A propos de psychologie, une dernière remarque, Pierre Salvaing dessine une explication de ce qu’il prend pour mon optimisme en disant qu’il est « difficile d’accepter une situation nouvelle quand on doit une grande partie de son expérience à une autre situation, qui fut bien plus favorable ».
Il est politiquement intéressant de dire que cette explication socio-psychologique ne correspond pas à mon vécu personnel, comme on dit. J’ai en effet formé mon expérience dans une autre période qu’aujourd’hui, celle comprise entre la grève générale du mois de mai 1968 et la chute de l’union soviétique, en gros. Mais les issues me semblaient bouchées, peut-être parce que je ne suis pas de la génération immédiate du mois de mai 1968, mais d’un peu plus tard, la génération de 1978 en fait, pour faire référence à une date dont Pierre Salvaing souligne à juste titre la signification, bouchées par le stalinisme et la social-démocratie. L’union soviétique n’a pas été pour moi une perte. D’autre part, je ne crois pas, et c’est dommage, que le stalinisme soit mort avec elle. Donc je ne crois pas vivre une difficulté à accepter une situation nouvelle succédant à une autre qui lui aurait été de loin préférable, alors que cette dernière a de toute façon engendré la situation présente. Et je crois qu’il faut aussi prendre garde à la nostalgie, nostalgie des événements du mois de mai 1968, cela, on peut l’approuver, mais aussi, non pas seulement nostalgie de l’Organisation Communiste Internationaliste (OCI) et de l’extrême-gauche d’antan, un monde de fous, pourtant, à certains égards, mais nostalgie de la bonne vieille classe bien encadrée par de puissants appareils et d’un monde clairement partagé entre des camps géostratégiques dont l’un était, illusoirement, censé être plus avancé sur la voie du progrès.
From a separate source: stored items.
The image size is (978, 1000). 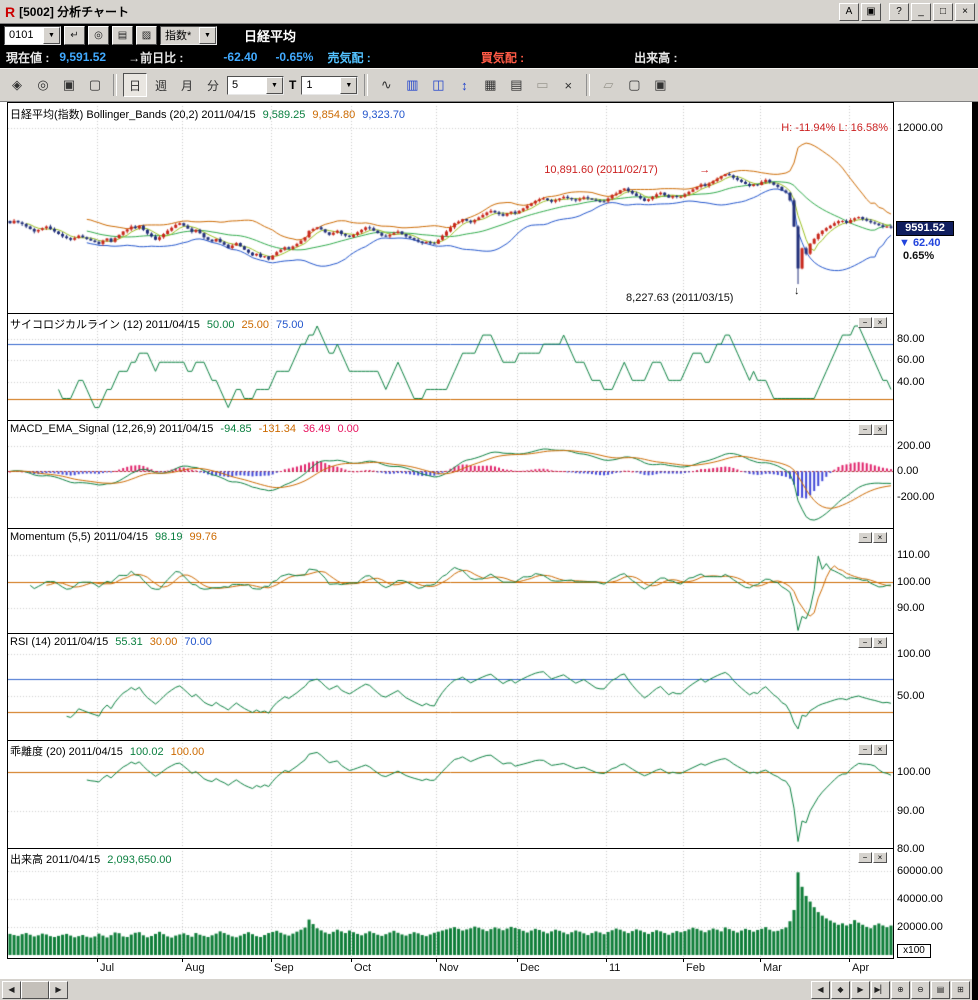 I want to click on current-price-value: 9,591.52, so click(x=83, y=57).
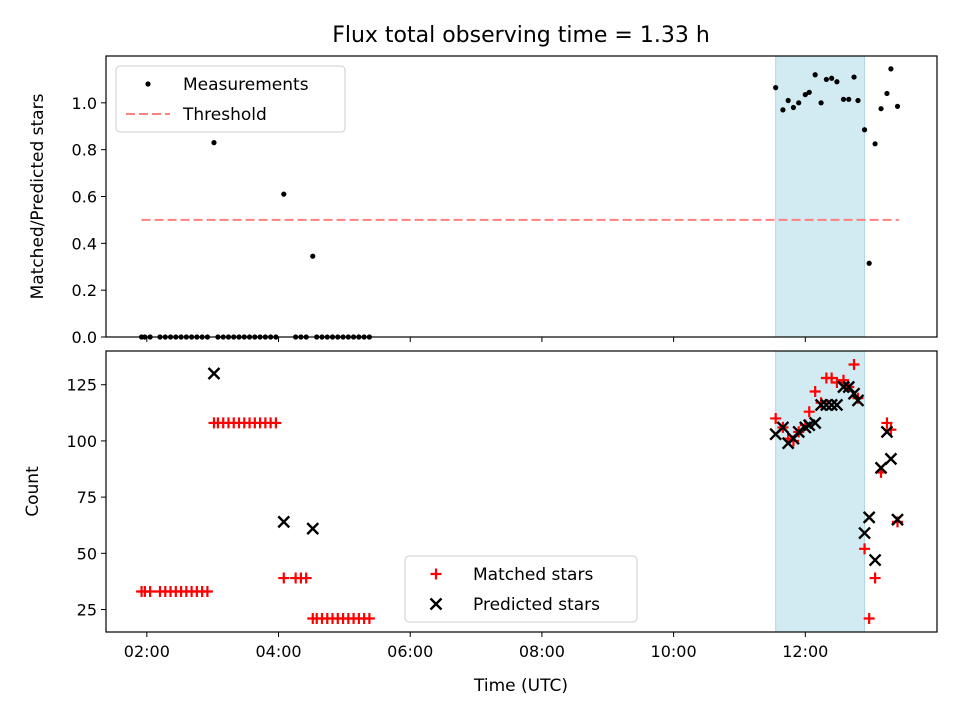 This screenshot has width=960, height=720. I want to click on legend: Measurements Threshold, so click(230, 99).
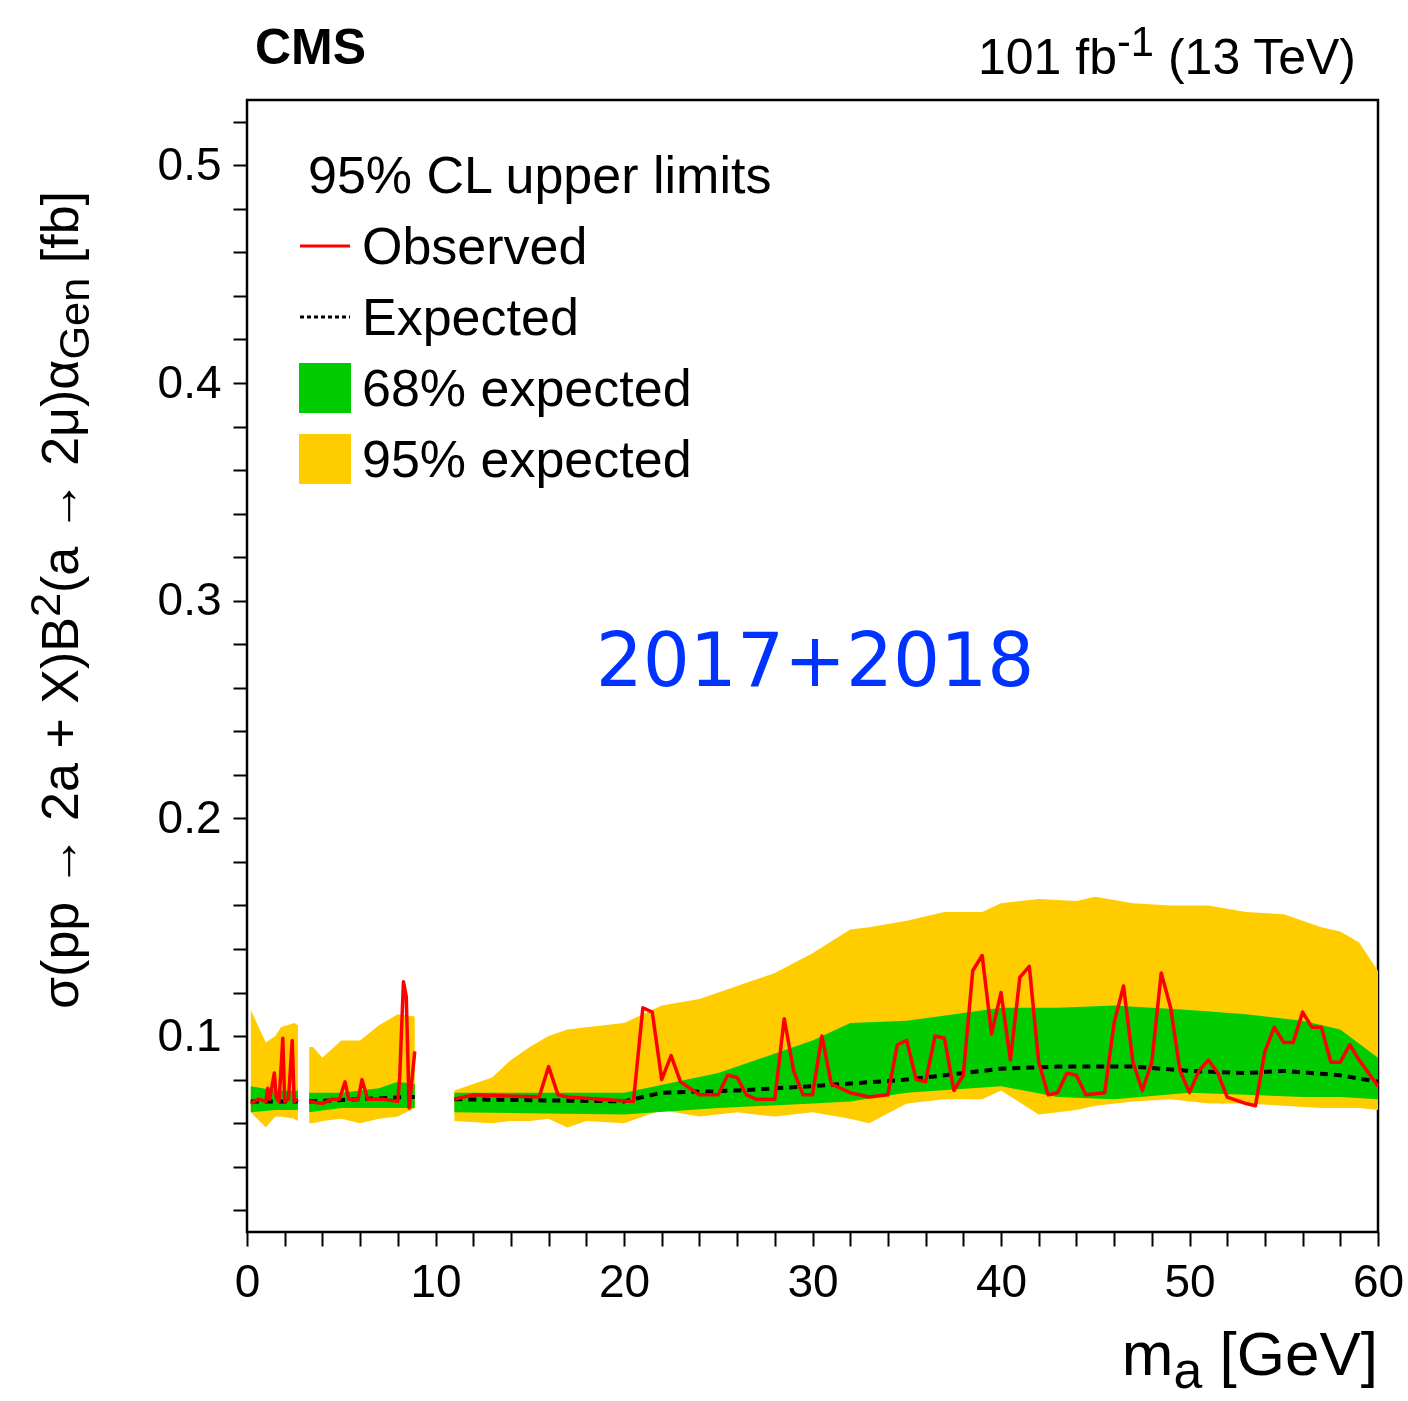 The height and width of the screenshot is (1401, 1408). What do you see at coordinates (1250, 1360) in the screenshot?
I see `x-axis-title: m$_{a}$ [GeV]` at bounding box center [1250, 1360].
Ce monde n’est plus et, franchement, en 2019 le mort n’a jusque-là que trop saisi le vif. C’est aussi cela la leçon des révolutions arabes et de celle qui arrive en Algérie et au Soudan.
Et cette bonne vieille classe ouvrière avec sa conscience qui la faisait répondre en rangs serrés aux appels de ses dirigeants n’est plus, elle non plus. Est-ce une perte ?
De toute façon, nous sommes dans ce monde réel qui brûle, à tous les sens du terme. Un monde où il y a le prolétariat, majorité de l’humanité à présent, contraint à lutter. Misons là-dessus. Ce n’est pas de l’optimisme. Pour la survie, nous n’avons pas le choix.